# The problem
Copy the lines below exactly, starting at the line that contains "Click the Create an offer button" and stopping after the last line, and include no other lines.

──────────────────────────────

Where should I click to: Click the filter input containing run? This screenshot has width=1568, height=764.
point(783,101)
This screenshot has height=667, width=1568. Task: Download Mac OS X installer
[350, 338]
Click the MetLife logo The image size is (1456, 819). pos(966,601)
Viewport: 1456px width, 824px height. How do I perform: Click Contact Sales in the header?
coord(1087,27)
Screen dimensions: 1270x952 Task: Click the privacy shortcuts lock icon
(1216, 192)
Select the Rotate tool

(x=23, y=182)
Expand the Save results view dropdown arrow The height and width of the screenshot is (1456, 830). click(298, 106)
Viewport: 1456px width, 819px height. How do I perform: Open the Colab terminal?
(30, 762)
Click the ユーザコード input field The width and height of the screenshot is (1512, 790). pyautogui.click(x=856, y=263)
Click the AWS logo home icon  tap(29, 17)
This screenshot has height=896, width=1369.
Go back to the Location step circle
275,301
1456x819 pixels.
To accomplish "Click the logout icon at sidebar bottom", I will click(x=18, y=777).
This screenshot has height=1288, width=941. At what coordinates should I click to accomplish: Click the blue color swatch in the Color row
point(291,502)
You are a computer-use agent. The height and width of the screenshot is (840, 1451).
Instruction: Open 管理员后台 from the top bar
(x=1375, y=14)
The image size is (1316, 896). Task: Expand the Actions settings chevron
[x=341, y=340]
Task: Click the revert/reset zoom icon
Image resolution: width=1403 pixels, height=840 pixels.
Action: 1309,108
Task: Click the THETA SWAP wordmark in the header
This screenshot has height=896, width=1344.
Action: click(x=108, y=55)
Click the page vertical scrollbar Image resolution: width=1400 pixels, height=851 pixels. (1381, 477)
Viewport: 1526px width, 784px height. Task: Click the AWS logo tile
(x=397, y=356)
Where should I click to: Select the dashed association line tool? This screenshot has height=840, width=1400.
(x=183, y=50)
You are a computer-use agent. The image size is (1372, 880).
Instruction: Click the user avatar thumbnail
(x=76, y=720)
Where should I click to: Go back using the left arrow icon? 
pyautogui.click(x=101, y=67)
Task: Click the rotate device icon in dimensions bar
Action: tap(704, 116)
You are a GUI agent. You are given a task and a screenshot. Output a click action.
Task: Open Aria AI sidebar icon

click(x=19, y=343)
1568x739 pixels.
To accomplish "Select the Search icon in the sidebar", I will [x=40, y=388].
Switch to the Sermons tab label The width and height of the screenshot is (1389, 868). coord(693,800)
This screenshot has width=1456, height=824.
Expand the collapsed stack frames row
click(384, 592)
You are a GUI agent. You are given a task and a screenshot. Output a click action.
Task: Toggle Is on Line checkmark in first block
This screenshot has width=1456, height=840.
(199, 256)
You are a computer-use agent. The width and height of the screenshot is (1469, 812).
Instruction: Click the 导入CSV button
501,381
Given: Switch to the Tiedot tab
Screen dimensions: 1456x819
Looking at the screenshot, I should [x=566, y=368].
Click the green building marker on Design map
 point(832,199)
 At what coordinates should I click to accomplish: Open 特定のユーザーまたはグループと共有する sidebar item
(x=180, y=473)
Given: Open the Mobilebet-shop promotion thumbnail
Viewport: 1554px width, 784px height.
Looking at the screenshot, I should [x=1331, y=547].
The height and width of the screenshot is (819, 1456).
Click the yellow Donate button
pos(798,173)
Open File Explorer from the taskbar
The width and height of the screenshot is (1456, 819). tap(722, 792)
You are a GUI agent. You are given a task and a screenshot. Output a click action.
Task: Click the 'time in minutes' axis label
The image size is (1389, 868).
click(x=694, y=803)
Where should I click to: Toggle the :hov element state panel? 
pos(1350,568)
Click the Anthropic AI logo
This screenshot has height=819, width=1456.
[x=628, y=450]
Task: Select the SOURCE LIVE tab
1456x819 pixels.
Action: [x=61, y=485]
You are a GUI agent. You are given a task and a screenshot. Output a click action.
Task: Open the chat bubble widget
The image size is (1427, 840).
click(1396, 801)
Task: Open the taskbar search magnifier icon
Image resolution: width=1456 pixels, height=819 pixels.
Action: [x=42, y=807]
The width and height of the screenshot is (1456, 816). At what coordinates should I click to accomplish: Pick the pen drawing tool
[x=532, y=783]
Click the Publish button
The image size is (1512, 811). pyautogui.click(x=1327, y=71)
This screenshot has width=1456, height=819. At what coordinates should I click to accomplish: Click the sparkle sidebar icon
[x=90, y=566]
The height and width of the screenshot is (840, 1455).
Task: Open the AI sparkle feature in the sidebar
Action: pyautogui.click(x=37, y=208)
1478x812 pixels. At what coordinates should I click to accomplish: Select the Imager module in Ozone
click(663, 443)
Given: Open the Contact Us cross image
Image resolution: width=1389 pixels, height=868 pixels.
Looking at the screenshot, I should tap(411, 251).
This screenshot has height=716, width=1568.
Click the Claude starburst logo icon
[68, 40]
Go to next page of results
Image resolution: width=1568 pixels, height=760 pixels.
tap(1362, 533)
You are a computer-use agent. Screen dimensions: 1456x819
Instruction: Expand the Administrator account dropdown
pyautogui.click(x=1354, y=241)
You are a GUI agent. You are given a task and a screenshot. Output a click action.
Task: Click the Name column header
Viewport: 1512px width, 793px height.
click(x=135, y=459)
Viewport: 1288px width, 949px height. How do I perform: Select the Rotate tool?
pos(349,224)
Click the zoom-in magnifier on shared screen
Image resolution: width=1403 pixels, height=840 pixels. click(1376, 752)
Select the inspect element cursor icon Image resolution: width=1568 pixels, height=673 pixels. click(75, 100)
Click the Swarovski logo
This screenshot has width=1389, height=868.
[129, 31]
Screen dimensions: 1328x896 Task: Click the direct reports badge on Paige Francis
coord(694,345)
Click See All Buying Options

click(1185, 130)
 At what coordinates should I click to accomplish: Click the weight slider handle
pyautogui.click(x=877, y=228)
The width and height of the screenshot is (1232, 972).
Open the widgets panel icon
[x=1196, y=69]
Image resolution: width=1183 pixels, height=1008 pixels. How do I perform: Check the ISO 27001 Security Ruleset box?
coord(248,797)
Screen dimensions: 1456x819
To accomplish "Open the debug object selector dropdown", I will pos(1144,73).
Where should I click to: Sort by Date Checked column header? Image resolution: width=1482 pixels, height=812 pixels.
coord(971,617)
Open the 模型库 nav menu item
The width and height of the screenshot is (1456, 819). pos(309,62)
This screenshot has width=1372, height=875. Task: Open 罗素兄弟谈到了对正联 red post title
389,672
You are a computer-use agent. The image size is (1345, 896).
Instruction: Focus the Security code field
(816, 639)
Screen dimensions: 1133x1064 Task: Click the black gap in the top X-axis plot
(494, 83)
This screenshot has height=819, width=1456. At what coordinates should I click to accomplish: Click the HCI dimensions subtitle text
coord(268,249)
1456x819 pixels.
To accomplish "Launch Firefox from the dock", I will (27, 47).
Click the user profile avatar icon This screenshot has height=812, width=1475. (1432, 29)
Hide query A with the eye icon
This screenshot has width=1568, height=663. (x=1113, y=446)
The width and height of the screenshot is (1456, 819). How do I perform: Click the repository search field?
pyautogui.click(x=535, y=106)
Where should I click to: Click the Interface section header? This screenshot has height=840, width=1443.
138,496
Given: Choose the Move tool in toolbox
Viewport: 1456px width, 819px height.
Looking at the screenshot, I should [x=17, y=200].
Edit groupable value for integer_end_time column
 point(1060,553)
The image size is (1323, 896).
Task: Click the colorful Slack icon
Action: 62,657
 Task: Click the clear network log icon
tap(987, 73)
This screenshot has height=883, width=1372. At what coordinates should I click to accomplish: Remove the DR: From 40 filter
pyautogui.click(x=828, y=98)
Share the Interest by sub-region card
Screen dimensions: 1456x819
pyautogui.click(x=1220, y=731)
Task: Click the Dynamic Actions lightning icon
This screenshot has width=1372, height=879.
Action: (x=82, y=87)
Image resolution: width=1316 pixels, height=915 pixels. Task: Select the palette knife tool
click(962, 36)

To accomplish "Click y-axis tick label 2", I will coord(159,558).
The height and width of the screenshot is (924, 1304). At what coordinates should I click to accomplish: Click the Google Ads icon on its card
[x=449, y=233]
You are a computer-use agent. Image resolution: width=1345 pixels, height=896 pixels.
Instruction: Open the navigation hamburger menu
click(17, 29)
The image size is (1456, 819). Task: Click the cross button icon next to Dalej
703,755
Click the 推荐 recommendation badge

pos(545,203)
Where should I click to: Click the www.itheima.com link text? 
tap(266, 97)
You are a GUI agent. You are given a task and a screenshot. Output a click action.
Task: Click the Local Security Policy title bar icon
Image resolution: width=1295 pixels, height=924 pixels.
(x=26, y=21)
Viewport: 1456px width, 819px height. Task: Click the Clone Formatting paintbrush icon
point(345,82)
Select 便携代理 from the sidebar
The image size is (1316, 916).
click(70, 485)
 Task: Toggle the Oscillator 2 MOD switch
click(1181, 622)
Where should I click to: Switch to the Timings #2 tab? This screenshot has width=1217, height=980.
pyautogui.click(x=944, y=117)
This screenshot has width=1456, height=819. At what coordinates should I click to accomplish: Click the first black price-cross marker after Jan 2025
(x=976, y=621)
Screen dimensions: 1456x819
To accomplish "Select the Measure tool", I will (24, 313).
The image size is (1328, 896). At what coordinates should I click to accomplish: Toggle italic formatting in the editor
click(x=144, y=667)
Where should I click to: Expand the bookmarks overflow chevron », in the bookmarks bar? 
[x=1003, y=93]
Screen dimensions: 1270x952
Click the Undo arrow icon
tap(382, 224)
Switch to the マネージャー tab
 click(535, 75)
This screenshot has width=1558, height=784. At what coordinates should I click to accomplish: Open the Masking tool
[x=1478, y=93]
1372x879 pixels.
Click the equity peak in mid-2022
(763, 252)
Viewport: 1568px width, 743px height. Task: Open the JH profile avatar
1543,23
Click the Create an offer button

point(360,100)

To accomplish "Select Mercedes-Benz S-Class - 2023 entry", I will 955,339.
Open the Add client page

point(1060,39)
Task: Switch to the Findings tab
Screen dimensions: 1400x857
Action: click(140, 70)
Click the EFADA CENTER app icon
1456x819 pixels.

──────────────────────────────

# Solution for this exercise
Click the Create an offer button

point(360,100)

To accomplish "Select Mercedes-Benz S-Class - 2023 entry", I will 955,339.
Open the Add client page

point(1060,39)
Task: Switch to the Findings tab
Screen dimensions: 1400x857
Action: click(140, 70)
Click the EFADA CENTER app icon
1456x819 pixels.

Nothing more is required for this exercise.